Wednesday, January 23, 2008

Comorbidity Can Confound Prostate Cancer Treatment

By Charles Bankhead
BOSTON, Jan. 22 -- The best-laid plans of therapy for localized unfavorable-risk prostate cancer can be upset by pre-existing comorbidities, investigators here found. For instance, adding six months of androgen suppression to radiation improves overall survival by a significant 80%, Anthony V. D'Amico, M.D., Ph.D., of Harvard, and colleagues reported in the Jan. 23 issue of the Journal of the American Medical Association. But the reduction in mortality risk was seen only in men without significant comorbid conditions. In fact, men with moderate or severe comorbidity scores fared better with radiation alone, they added.
"The clinical significance of this finding is that pre-existing comorbid illness may increase the negative effects of specific anticancer treatments such as [androgen suppression therapy]," the authors concluded.
"Therefore, future randomized studies evaluating the impact on survival of adding novel therapies to the current standards of practice in men with clinically localized or locally advanced prostate cancer should consider a pre-randomization stratification by comorbidity score."
Several randomized studies have demonstrated prolongation of survival when androgen suppression is added to external-beam radiation for unfavorable localized and locally advanced disease.
However, pooled analyses of other randomized and cohort studies have indicated that androgen suppression therapy increases the risk of fatal and nonfatal cardiovascular events in older men, the authors said.
One possible explanation for the association between androgen suppression and increased cardiovascular risk is that the emergence of comorbid conditions with age may increase the negative effects of specific anticancer therapies, such as androgen suppression.
Dr. D'Amico and colleagues reported long-term follow-up data from a randomized study comparing six months of androgen suppression with radiation therapy versus radiation alone. They also analyzed survival data in subgroups defined by patients' level of comorbidity at baseline.

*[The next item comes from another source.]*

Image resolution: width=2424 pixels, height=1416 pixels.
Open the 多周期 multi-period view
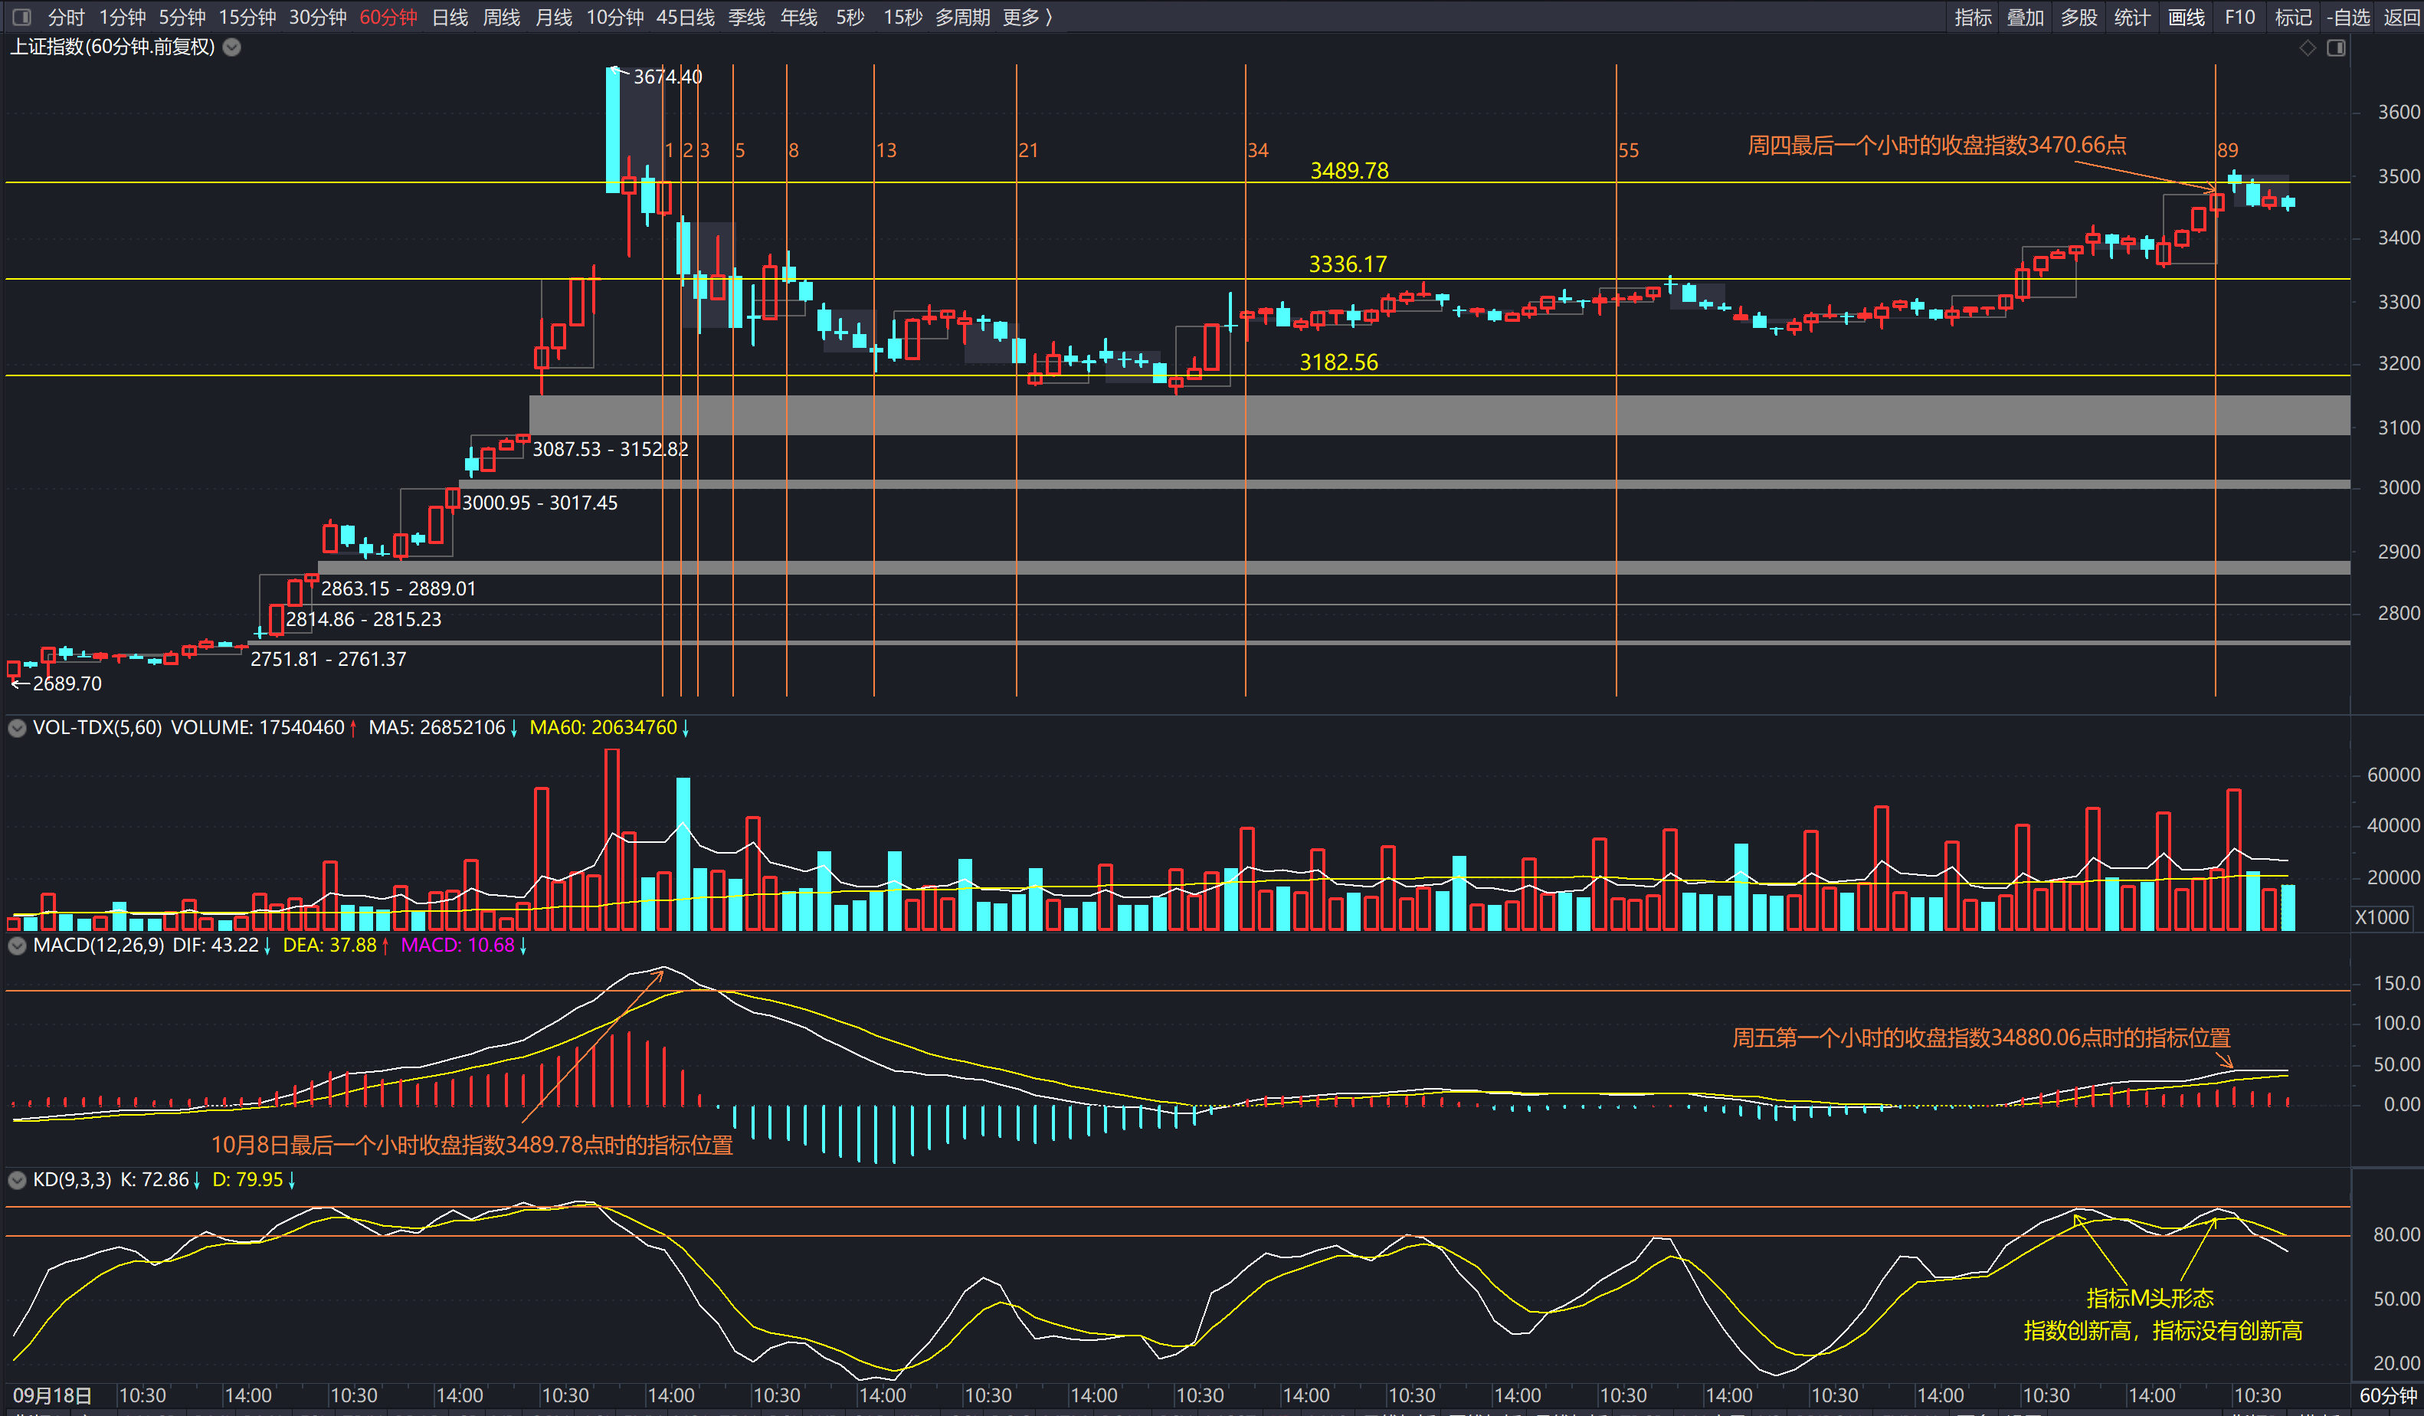click(962, 17)
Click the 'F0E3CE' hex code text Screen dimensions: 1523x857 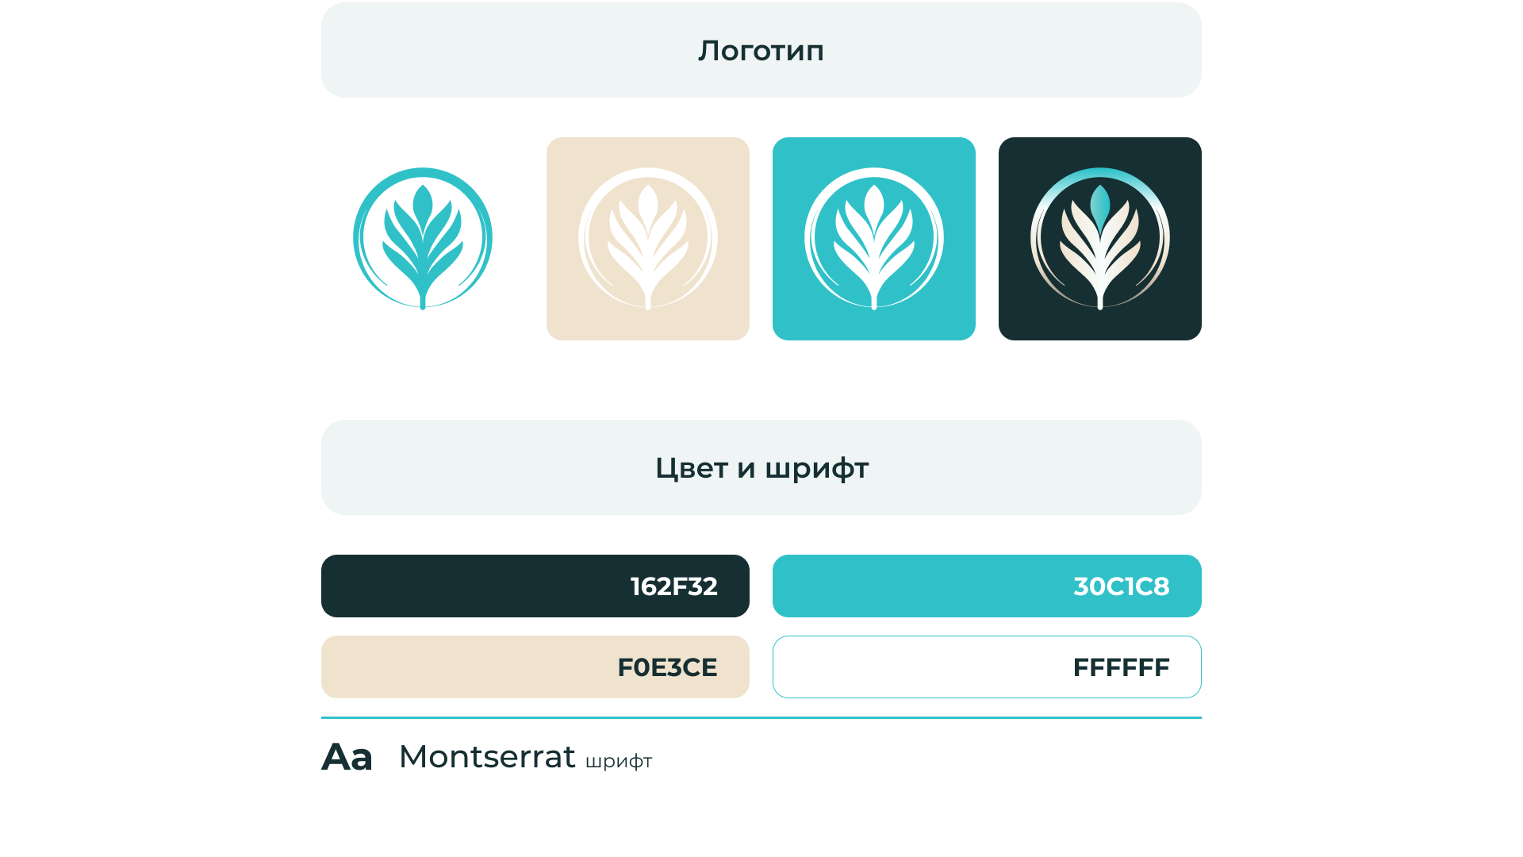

The study involved 206 men (median age 72.5) with localized or locally advanced prostate cancer and at least one unfavorable prognostic factor, defined as:
PSA level >10 ng/mL
Biopsy Gleason score of 7 to 10
Evidence of extracapsular extension
Evidence of seminal vesicle invasion
Additionally, each patient was assigned a baseline comorbidity score based on assessment by the Adult Comorbidity Evaluation 27. A patient's overall comorbidity was graded on a scale of 0 (none) to 3 (severe), determined by the severity of individual organ system decompensation and prognostic impact.
All patients were given three-dimensional conformal radiation therapy and were randomized to no additional therapy or to six months of androgen suppression. Initially, the primary endpoint was time to PSA recurrence. However, the protocol was modified before the first planned interim analysis to extend follow-up to allow evaluation of the prespecified secondary endpoints of overall and prostate cancer-specific survival.
After a median follow-up of 7.6 years, there were 44 deaths in the radiation-only group and 30 in the androgen suppression group. The difference translated into a significant survival benefit among men treated with androgen suppression in addition to radiation (hazard ratio: 1.8, P=0.01). Estimated eight-year survival was 74% with androgen suppression and 61% without.
Patients given androgen suppression therapy also had a significant reduction in prostate cancer-specific mortality. There were 14 prostate cancer deaths in the radiation-alone group versus four among patients given androgen suppression (HR: 4.1, P=0.01).
Analysis of the data by baseline comorbidity score showed that the survival benefit conferred by androgen suppression applied only to patients who had low comorbidity scores at baseline. Among patients with no or minimal baseline comorbidity scores (0 to 1), there were 31 deaths in the radiation-only group versus 11 in the androgen-suppression group (HR: 4.2, P<0.001).
In contrast, men with moderate or severe comorbidity had a lower all-cause mortality when treated with radiation alone (13 deaths versus 19, HR: 0.54, P=0.08).
"Our study suggested that the relevant underlying comorbidity may have been a prior history of MI more than six months before randomization, but numbers were too small to exclude other comorbidities, such as diabetes," the authors concluded.
"Health-related quality-of-life outcomes require further study," they continued. "Specifically, it is possible that while life expectancy may not be altered, health-related quality of life may be affected more in men with certain underlying comorbidities when [androgen suppression therapy] is administered."
The authors had no disclosures.
Primary source: JAMASource reference:D'Amico AV, et al "Androgen suppression and radiation vs radiation alone for prostate cancer: a randomized trial" JAMA 2008; 299: 289-295.